I nativi non colgono le contraddizioni del loro sistema di credenze, mentre noi sì, e le spiegazioni che danno
non sono logiche.
- L’altra contraddizione che nota l’antropologo è che essendo tutti imparentati in un modo o nell’altro,
dovrebbero o essere tutti stregoni o non esserlo nessuno, visto che il mangu è ereditario.
Il male viene spiegato ricorrendo al concetto di mangu.
I primitivi non ignorano i nessi causali tra le cose empiriche, che vi sono due binari dovuti a una serie di
eventi causali che ad un certo punto si incontrano. Tuttavia per loro la causa di una disgrazia è un’altra
disgrazia.
Vi sono due teorie della causalità:
1^causalità: empirica. I primitivi capiscono e sanno che vi è un nesso casuale tra le cose, ma non gli
importa, è talmente banale e scontato. (Esempio: capiscono che le termiti hanno pian piano distrutto il
granaio che ad un certo punto è crollato in testa a un tizio che vi si trovava sotto proprio in quel momento)
2^casualità. Vi sono due corsi di eventi, ma perché si sovrappongono?

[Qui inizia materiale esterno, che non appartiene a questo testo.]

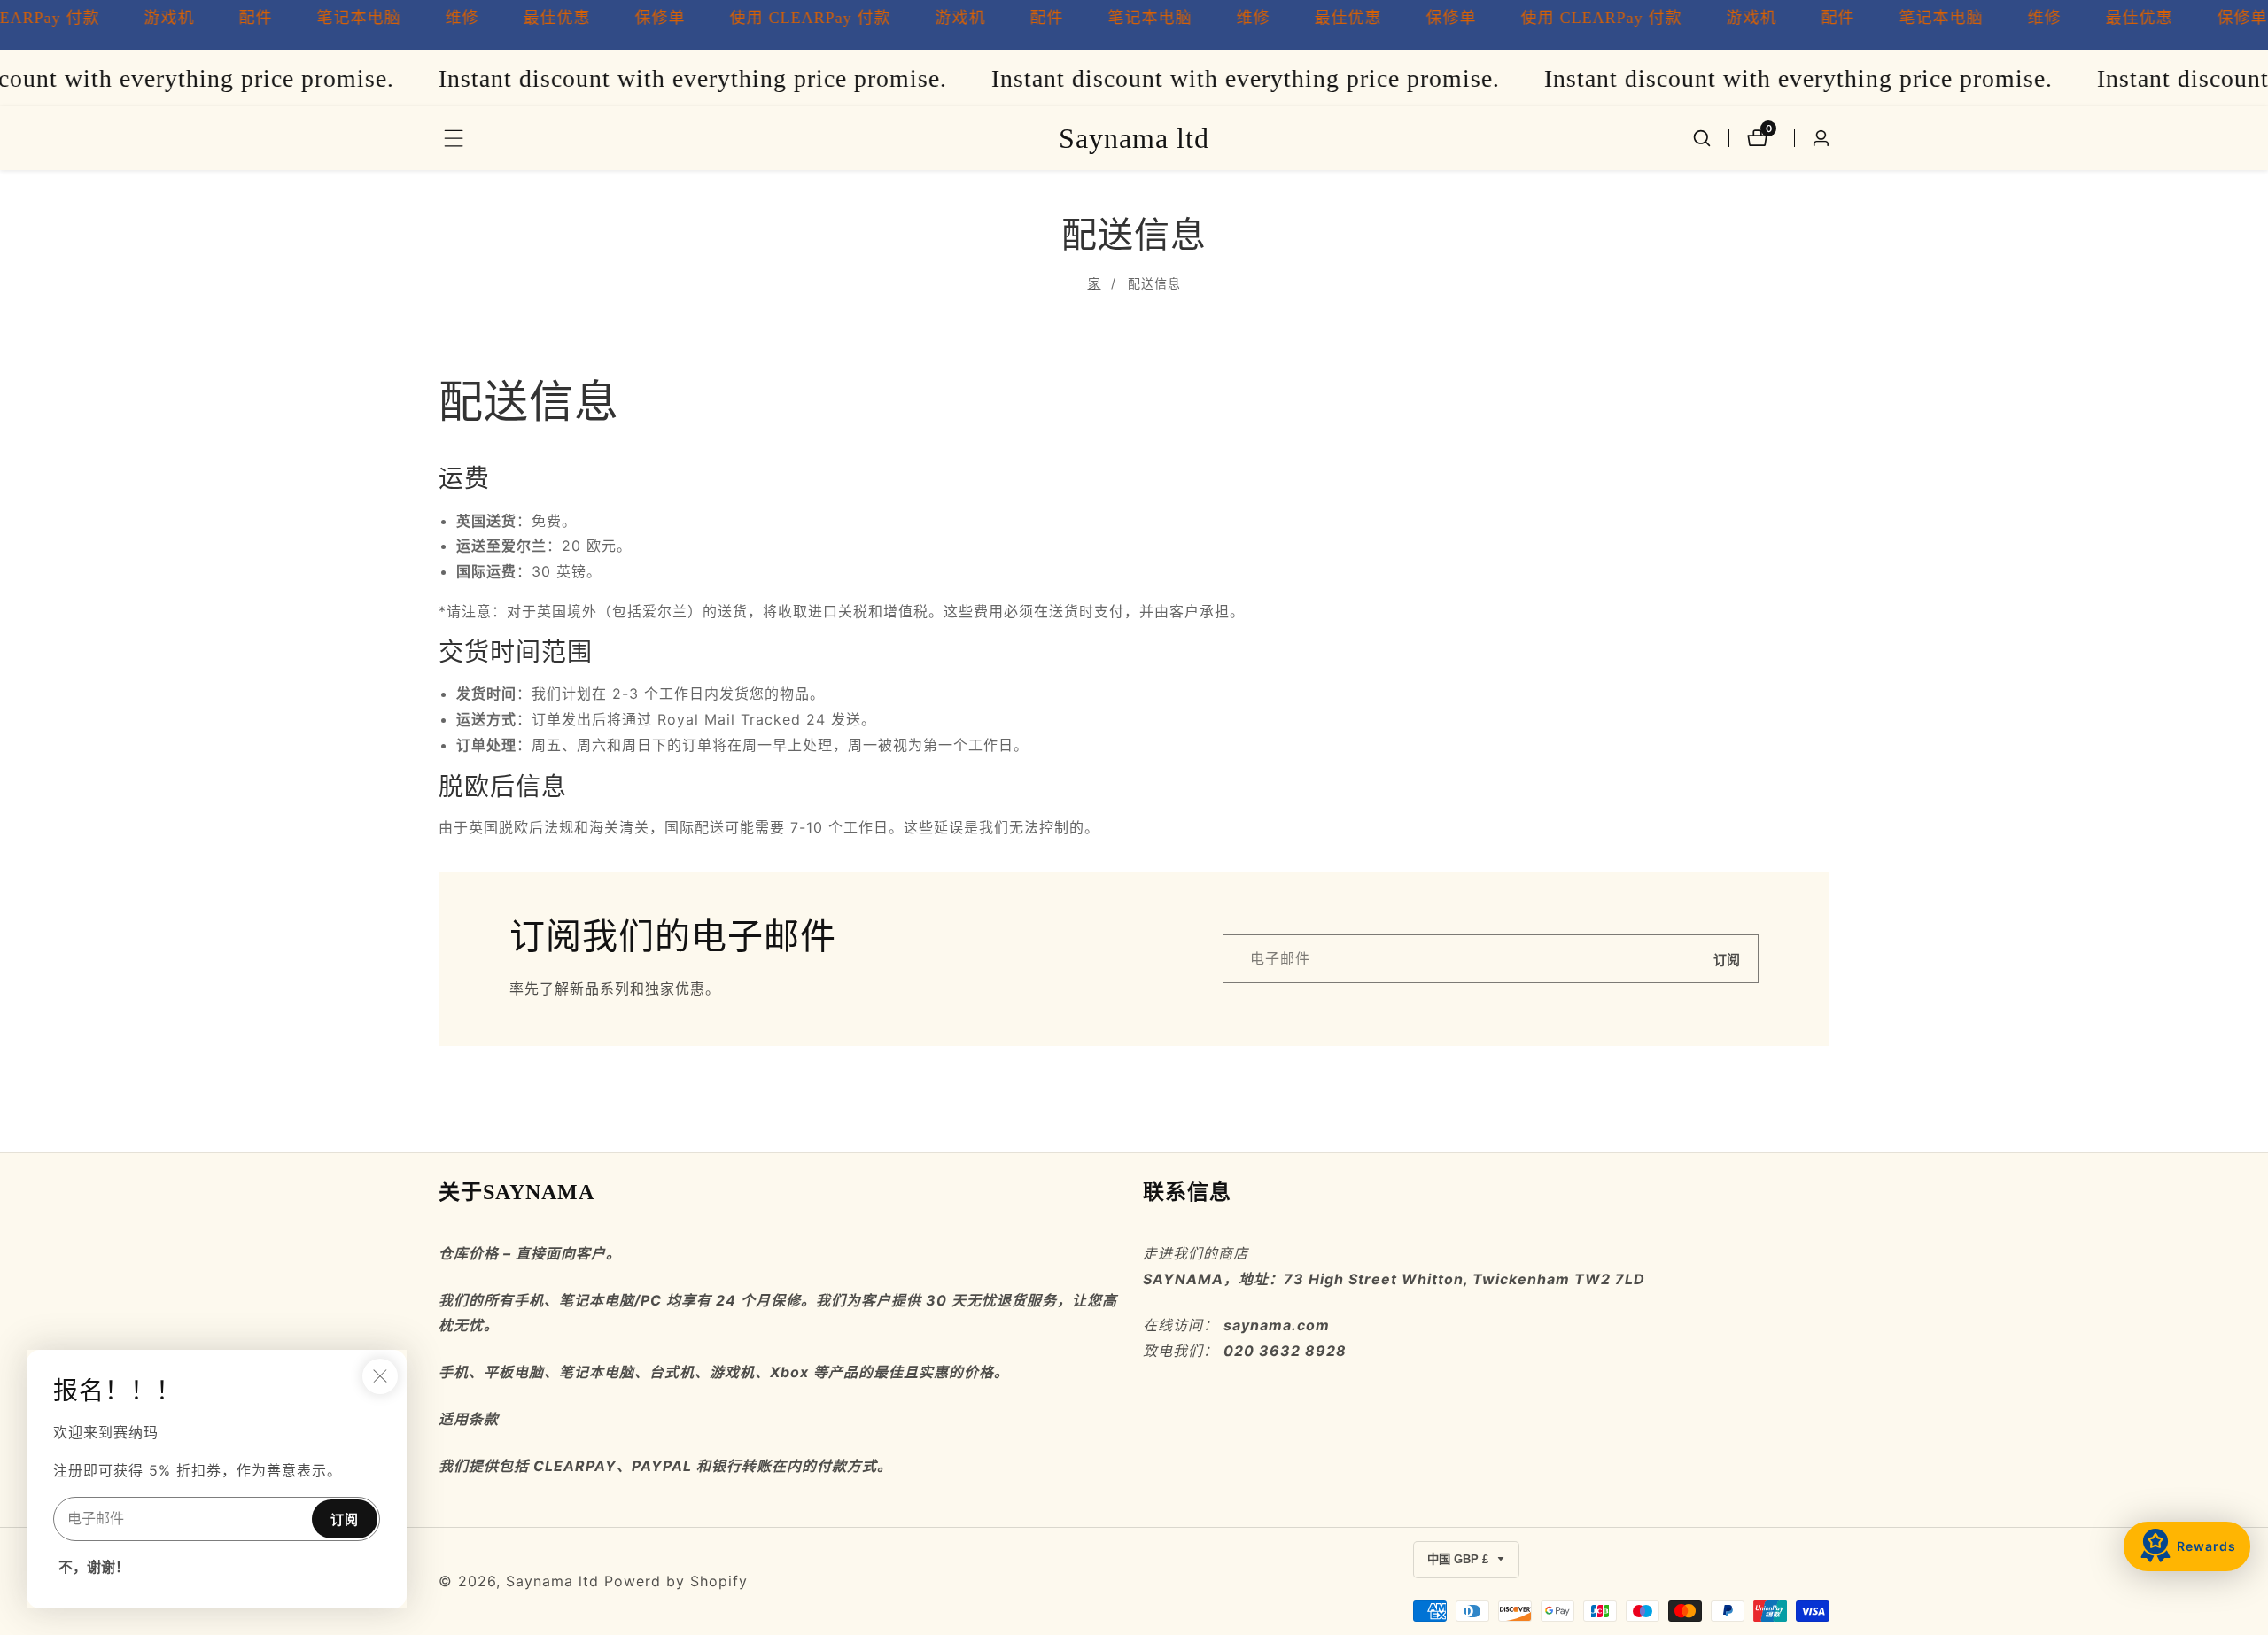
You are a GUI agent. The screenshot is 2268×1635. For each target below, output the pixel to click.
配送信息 (1154, 283)
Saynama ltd (552, 1581)
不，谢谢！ (93, 1567)
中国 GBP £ (1459, 1559)
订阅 (1726, 958)
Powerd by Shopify (676, 1581)
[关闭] (380, 1376)
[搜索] (1701, 138)
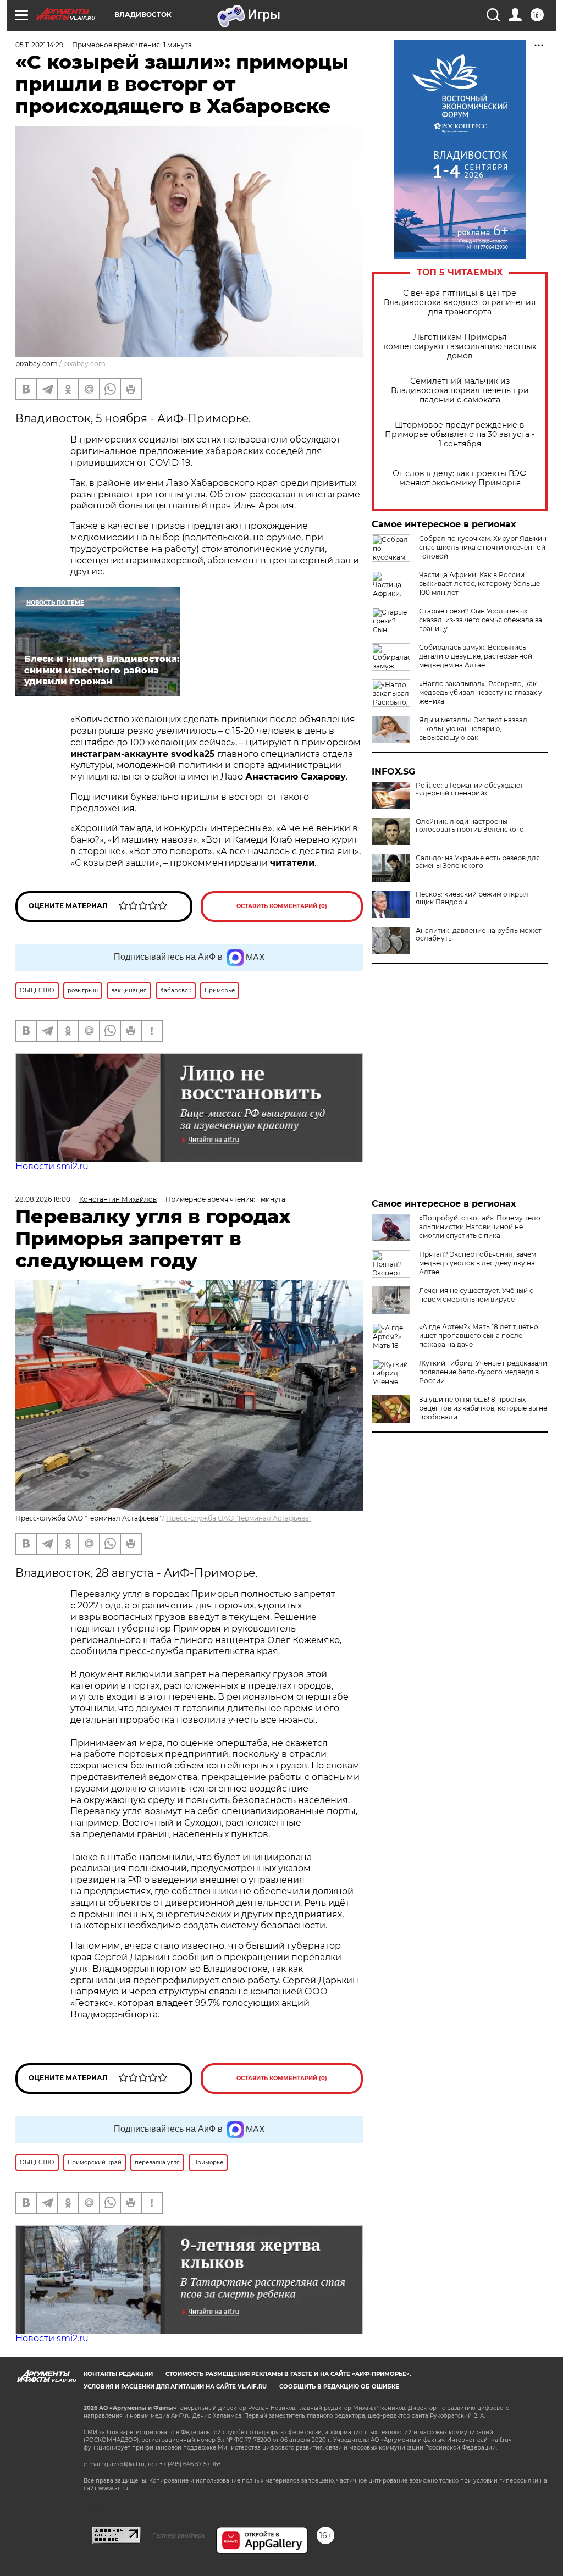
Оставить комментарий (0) (281, 906)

Si riferiscono alla sorte personale,
vogliono capire perché alle 7.05 di quel giorno, in quel luogo, succede proprio a quella persona quel
determinato evento. Non è una cosa deterministica, è stocastica, non può essere ricostruito scientificamente
il perché avvengono certe cose.
È la sorte personale che mi fa stare male. Gli Azande non trattano le loro credenze in generale, come nuclei
teoretici ma come nuclei etici. I loro sono tentativi culturali di rispondere al perché del male.
L’antropologo fa un esame della realtà. Gli Azande rispondono in un altro modo.
Noi rispondiamo col “caso”, non vi è scienza. Si tende a dare senso al male che proviamo, perché il male
senza senso è troppo doloroso.
Per gli Azande non è importante l’esame di realtà, perché non risolverebbe nulla sul piano affettivo. Il corso
degli eventi viene inserito in un piano simbolico.
I costrutti culturali rendono meno duro il male ma non possono essere indagati oggettivamente, visto che si
trovano su due piani completamente differenti. Impostazione ermeneutica: interpretazione che vede
diversi libelli di causalità.
Lezione 13 – 26.10.2012
La società è una mia rappresentazione mentale delle relazioni sociali, è una formalizzazione e una
descrizione dei rapporti umani.
Forme delle relazioni sociali vi sono regole, interazioni, integrazioni.
Le persone interagiscono fra loro in modo regolare, con azioni coerenti e armoniche.